Cannulation – 9 Tips for Success

“Give me six hours to chop down a tree and I will spend the first four sharpening the axe” – Abraham Lincoln

Outlined here are 9 tips on cannulation. A tricky skill to become proficient at when starting out as a medical student/intern – it can soon become your strong suit. The quote above should be your mantra when attempting to cannulate a patient – take your time finding the vein before making your attempt…although dont take six hours, and your cannula probably doesn’t need to be sharpened!

Step 1: CALM DOWN – whether inserting a small cannula for an elective procedure or a behemoth during a cardiac arrest – take a few seconds to calm yourself -relax and glove up with a pair of dry hands.

Step 2: GET COMFORTABLE – Do not try to cannulate a patient while you are leaning over a bed rail  or reaching over the opposite side of their bed. Lie the patients arm in a comfortable position. Get yourself a chair if that makes you more comfortable.

Step 3: TAKE YOUR TIME – Take your time finding a vein, do not take your time entering the vein when you puncture the skin.

Step 4: TRACTION – Hold traction on the skin before you cannulate to help keep the vein in place. Try to maintain traction with your spare hand until the cannula is fully placed.

Step 5: GO BIG – Often whilst a junior doctor if having difficulty with a cannula – they may convince themselves to use only the smallest cannula available (Usually 22Ga) – smaller cannula = bigger chance of getting into the vein, right? The problem with using small cannula’s in large veins is that the sheath may lack the strength to push along the wall of vein – resulting in a kinked cannula. If you suspect this to be the case – do not be afraid to use a larger cannula. The moral: Sometimes if the vein’s big, a bigger cannula is actually easier.

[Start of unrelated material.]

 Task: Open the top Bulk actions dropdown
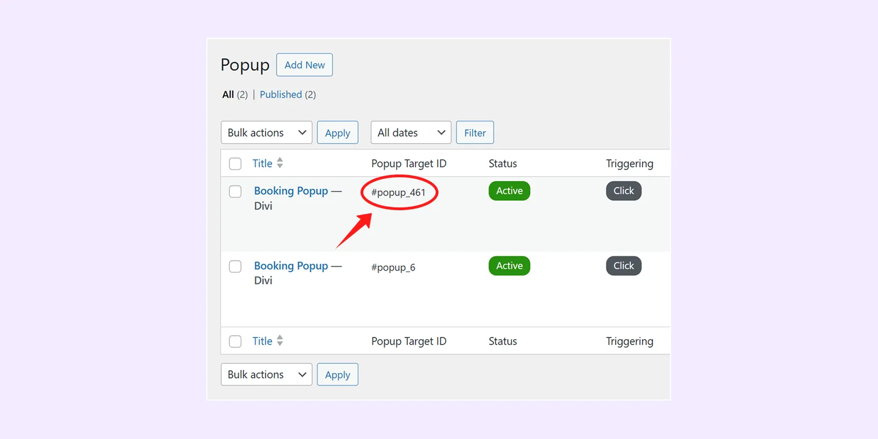266,133
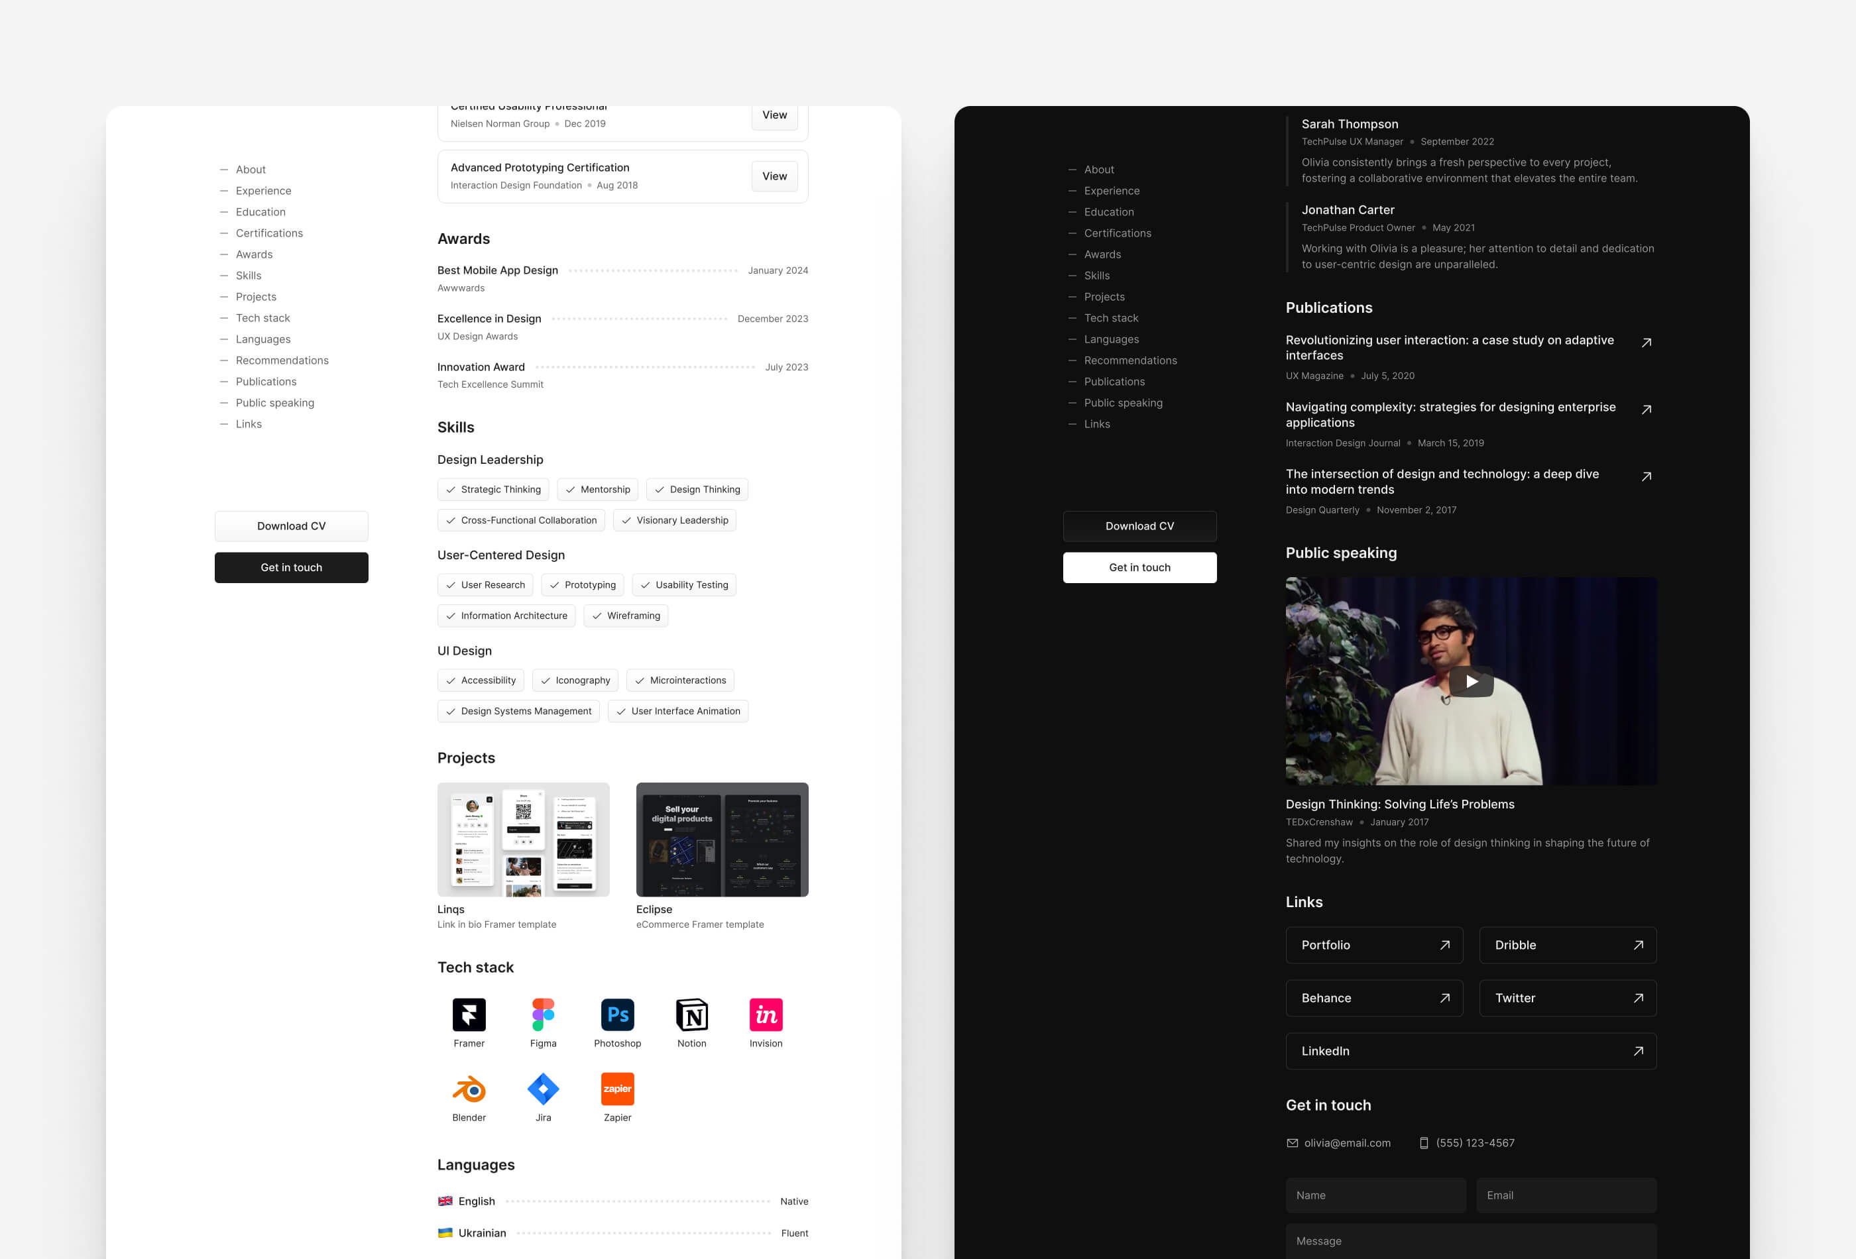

Step 6: THE ANGLE – Did they teach you to enter at 45 degrees and then level out? Rubbish! The entry angle should be shallower for veins closer to the surface, and steeper for deeper veins.

Step 7: PRACTICE PRACTICE PRACTICE

Step 8: LET THERE BE LIGHT: Use a flashlight to illuminate the vein – Apply a bright flashlight firmly to the skin and move it until you see the veins. Veins = dark while Tissue = orange/illuminated. Try it out on your own hand! Works best in a dark room – perfect for the intern on night shift!

Step 9: TIGHTEN THAT TOURNIQUET: Make sure to ask the patient. When starting out, some students may not tighten the tourniquet adequately to fill the distal venous system.

Step 10BONUS STEP: We all have good and bad runs. You cannot control everything in medicine. Know when to ask for senior help and always put the patient first.

 

Other Techniques for the difficult vein (or the flustered intern!)

  1. Rest the hand in a dependent position off the bed/chair
  2. Warm water
  3. Never be afraid to ask for help – think of the patient
  4. Grab the portable ultrasound machine
  5. Check the legs

Miscellaneous: If the patient has very good veins – it is possible through ’emptying the vein’ to see where the venous valves are. Avoiding penetrating these venous valves may decrease the pain experienced by patients.